Tuesday, March 29, 1983
12p
Dad dropped me at Grant’s in the grey dismal rain of early afternoon.
After listening to a few things by The Fall we set off to walk into Easterby, pausing at the entrance to Woodhead Park to hang about for Lee, whom I’d arranged to meet. He didn’t turn up (I think we were too early), so we carried on up through Lockley past the hut where I used to go to cub and scout meetings. The fact that the Lockley cubs and scouts have long since folded because of a lack of support seemed to emphasise all that has gone.
We walked into town through the serried repetitious ranks of box-like flats, all identical and circled by lines of flapping washing and groups of playing kids, an odd contrast between the unnaturally angular houses and the living moving people. We passed rows of Victorian terraces, some roofless and derelict, scraps of brightly patterned wallpaper still visible on the interior walls through the gaping windows.
By the time we tramped down Fawcett Road toward Easterby the rain sprayed down in a fine drizzle, and gusted in great curtains across the open spaces away in the distance. We commented on how miserable it made everything appear, the big black factories with their grey windows, the churches beneath their stark spines on the horizon, the long lines of bleak prewar ‘modern’ terraces with their mucky white plaster faced fronts & empty curtain trimmed windows. . . .
We went to the flea-market to look through the bootleg tapes of The Fall, The Pop Group, Hendrix, The Birthday Party, etc. The usual crop of raincoats were there (sez I), but as I don’t have a cassette player it was pointless me buying anything. I left feeling vaguely dissatisfied and sickened off, whereas I’d felt OK before. I tried to draw money out from my cash-point but I’d forgotten my card and thought maybe I’d lost it, and so we wandered about in Easterby with scarcely a pound between us. I had 12p.

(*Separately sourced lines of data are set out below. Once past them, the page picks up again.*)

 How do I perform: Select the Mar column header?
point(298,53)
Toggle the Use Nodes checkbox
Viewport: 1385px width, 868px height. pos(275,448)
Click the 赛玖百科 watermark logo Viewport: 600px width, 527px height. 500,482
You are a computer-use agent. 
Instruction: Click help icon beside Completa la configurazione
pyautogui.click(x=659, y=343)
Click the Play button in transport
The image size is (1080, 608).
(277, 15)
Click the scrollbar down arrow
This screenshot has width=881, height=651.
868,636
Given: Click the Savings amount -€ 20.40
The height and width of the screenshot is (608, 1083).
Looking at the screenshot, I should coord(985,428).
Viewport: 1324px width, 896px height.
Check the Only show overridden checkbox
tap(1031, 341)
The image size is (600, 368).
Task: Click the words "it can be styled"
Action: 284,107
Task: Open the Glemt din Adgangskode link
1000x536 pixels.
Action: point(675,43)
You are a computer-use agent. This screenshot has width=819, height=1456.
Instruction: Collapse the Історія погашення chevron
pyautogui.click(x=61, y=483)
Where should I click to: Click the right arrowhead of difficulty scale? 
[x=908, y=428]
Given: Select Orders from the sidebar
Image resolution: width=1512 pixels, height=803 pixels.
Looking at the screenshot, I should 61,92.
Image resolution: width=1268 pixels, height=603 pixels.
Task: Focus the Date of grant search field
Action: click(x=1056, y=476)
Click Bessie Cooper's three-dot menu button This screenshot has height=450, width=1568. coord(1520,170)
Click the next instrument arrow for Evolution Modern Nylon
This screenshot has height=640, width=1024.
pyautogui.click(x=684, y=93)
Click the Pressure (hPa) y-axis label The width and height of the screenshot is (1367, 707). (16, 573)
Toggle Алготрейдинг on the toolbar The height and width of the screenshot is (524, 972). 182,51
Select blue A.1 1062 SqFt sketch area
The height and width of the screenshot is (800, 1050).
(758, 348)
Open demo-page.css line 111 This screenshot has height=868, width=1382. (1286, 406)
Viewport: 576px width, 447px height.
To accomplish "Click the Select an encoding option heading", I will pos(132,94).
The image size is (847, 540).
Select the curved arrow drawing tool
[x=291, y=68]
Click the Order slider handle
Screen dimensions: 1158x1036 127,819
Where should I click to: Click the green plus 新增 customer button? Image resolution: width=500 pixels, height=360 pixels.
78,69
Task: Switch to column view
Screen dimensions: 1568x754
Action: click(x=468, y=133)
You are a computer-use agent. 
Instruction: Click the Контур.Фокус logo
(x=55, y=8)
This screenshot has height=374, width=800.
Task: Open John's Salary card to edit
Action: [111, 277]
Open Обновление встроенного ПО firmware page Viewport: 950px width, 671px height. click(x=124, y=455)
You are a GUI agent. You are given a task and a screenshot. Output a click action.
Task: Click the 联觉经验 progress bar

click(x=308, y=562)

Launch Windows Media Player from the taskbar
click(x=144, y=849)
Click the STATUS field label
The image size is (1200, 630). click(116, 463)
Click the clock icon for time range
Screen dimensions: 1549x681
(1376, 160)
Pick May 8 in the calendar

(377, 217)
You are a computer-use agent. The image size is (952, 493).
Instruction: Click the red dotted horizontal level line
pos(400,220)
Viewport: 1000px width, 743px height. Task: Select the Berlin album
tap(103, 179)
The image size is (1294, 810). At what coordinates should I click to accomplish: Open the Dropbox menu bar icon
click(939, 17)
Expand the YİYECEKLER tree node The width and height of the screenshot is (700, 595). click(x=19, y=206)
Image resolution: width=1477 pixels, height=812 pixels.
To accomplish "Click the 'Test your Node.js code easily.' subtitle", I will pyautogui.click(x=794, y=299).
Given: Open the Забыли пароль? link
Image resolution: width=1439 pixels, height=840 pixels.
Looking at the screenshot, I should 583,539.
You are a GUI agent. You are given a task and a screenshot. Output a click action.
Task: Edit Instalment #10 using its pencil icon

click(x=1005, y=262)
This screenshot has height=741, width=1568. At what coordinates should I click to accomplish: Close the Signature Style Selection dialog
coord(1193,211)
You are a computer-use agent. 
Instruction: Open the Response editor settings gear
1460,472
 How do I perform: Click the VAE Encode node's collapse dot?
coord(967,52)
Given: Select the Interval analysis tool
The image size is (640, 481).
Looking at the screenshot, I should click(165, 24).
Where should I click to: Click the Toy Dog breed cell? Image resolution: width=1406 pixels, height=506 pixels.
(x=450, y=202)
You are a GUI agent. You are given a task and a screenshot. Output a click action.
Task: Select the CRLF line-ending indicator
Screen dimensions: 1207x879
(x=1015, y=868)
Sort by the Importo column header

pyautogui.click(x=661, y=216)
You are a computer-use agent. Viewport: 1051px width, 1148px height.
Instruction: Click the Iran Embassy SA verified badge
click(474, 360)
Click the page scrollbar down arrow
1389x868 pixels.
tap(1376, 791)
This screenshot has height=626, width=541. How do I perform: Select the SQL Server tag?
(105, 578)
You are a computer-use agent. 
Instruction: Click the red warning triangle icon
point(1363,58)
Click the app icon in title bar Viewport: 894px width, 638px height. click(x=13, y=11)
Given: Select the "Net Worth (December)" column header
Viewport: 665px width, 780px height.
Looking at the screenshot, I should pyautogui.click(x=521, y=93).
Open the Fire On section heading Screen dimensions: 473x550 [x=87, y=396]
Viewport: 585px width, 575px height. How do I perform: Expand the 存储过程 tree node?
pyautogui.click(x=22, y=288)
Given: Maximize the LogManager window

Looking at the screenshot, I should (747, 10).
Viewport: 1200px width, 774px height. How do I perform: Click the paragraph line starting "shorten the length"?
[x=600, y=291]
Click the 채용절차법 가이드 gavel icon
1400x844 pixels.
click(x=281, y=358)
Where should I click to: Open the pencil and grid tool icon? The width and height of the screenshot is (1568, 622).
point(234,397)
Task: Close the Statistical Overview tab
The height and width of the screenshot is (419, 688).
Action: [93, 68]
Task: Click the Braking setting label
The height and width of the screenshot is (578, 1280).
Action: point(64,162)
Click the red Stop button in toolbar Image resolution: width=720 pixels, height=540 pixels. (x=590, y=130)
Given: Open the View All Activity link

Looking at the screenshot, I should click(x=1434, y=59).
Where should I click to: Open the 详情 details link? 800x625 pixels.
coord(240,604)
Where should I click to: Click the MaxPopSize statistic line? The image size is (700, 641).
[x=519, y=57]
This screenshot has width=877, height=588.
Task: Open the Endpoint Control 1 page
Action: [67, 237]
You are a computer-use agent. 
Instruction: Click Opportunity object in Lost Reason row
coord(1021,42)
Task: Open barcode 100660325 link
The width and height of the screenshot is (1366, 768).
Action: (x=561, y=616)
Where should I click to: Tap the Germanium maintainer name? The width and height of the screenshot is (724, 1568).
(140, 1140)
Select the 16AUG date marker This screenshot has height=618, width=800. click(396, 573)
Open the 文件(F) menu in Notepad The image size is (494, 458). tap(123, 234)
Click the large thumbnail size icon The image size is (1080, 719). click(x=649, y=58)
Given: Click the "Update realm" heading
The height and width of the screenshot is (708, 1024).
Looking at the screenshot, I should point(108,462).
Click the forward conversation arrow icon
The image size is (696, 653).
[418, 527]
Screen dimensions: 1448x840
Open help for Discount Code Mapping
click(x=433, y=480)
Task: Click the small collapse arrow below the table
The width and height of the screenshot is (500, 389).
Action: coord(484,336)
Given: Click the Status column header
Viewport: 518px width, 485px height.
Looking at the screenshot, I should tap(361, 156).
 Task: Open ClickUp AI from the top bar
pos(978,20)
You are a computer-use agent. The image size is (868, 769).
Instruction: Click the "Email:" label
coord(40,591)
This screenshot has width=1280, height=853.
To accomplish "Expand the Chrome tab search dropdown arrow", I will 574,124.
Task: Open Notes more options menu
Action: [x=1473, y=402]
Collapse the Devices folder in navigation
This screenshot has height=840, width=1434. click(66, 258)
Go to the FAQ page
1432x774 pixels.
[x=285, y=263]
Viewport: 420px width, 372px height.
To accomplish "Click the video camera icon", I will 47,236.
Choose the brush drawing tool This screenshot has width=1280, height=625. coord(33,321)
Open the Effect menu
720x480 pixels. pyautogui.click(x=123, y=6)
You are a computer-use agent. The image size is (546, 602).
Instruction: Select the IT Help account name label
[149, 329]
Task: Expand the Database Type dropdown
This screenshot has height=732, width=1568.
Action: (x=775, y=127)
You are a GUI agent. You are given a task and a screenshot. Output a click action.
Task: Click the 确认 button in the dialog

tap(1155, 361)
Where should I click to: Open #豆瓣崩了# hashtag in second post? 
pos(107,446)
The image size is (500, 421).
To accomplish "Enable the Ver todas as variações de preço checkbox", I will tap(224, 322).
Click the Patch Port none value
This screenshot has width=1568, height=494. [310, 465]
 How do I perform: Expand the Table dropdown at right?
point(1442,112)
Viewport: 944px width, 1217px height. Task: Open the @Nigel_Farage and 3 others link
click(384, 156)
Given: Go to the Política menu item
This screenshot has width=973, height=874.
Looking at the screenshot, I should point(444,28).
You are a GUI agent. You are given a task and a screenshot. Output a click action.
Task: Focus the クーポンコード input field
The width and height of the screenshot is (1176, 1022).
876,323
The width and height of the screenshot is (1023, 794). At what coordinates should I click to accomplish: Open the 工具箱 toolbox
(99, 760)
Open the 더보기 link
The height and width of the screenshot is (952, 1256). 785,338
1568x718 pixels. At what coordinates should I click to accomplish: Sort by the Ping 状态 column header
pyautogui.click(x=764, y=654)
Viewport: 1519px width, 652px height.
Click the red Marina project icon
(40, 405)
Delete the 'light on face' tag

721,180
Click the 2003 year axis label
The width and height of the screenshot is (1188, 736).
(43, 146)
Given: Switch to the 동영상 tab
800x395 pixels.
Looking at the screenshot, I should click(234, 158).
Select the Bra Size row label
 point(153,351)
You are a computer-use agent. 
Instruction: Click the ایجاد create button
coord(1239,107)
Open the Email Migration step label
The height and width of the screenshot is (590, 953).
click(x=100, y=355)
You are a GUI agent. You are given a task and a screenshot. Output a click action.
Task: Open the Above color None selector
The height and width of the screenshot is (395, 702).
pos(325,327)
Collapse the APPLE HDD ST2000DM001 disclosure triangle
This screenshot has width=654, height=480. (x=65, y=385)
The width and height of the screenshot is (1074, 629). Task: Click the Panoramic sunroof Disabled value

We sat for an hour or so in a café up Dyson Street which was filled with tables of loudly chatting women with babies and bags, men with newspapers, and office workers in suits and ties totting up figures. Out we went again into the wet slimy streets, ducking into the Eastgate centre for warmth and comfort. At Smith’s I saw Myth de Sysyphe, The Fall, and The Happy Death by Camus.
Grant was now silent and seemed bored. All avenues of talk (even mindless hysteria) had dried up. He says he’s still writing poetry about mental states and is seeing Nik tonight and on Friday practices with his “tame” band (a “tameness” he’s irked by). I don’t have the confidence to set a poem down on paper and anyway poetry has never beckoned me as such. Jack of all trades, master of none. Grant said goodbye with scarcely a comment or a smile and was gone, leaving me on the bus.
I have read a little more of Nate Shaw and as I write Radio 3 strings slide their way through some hard and spiny atmospheric 1980 composition by Richard Rodney Bennett. The weary-mindedness has again crept up in me like a cancer.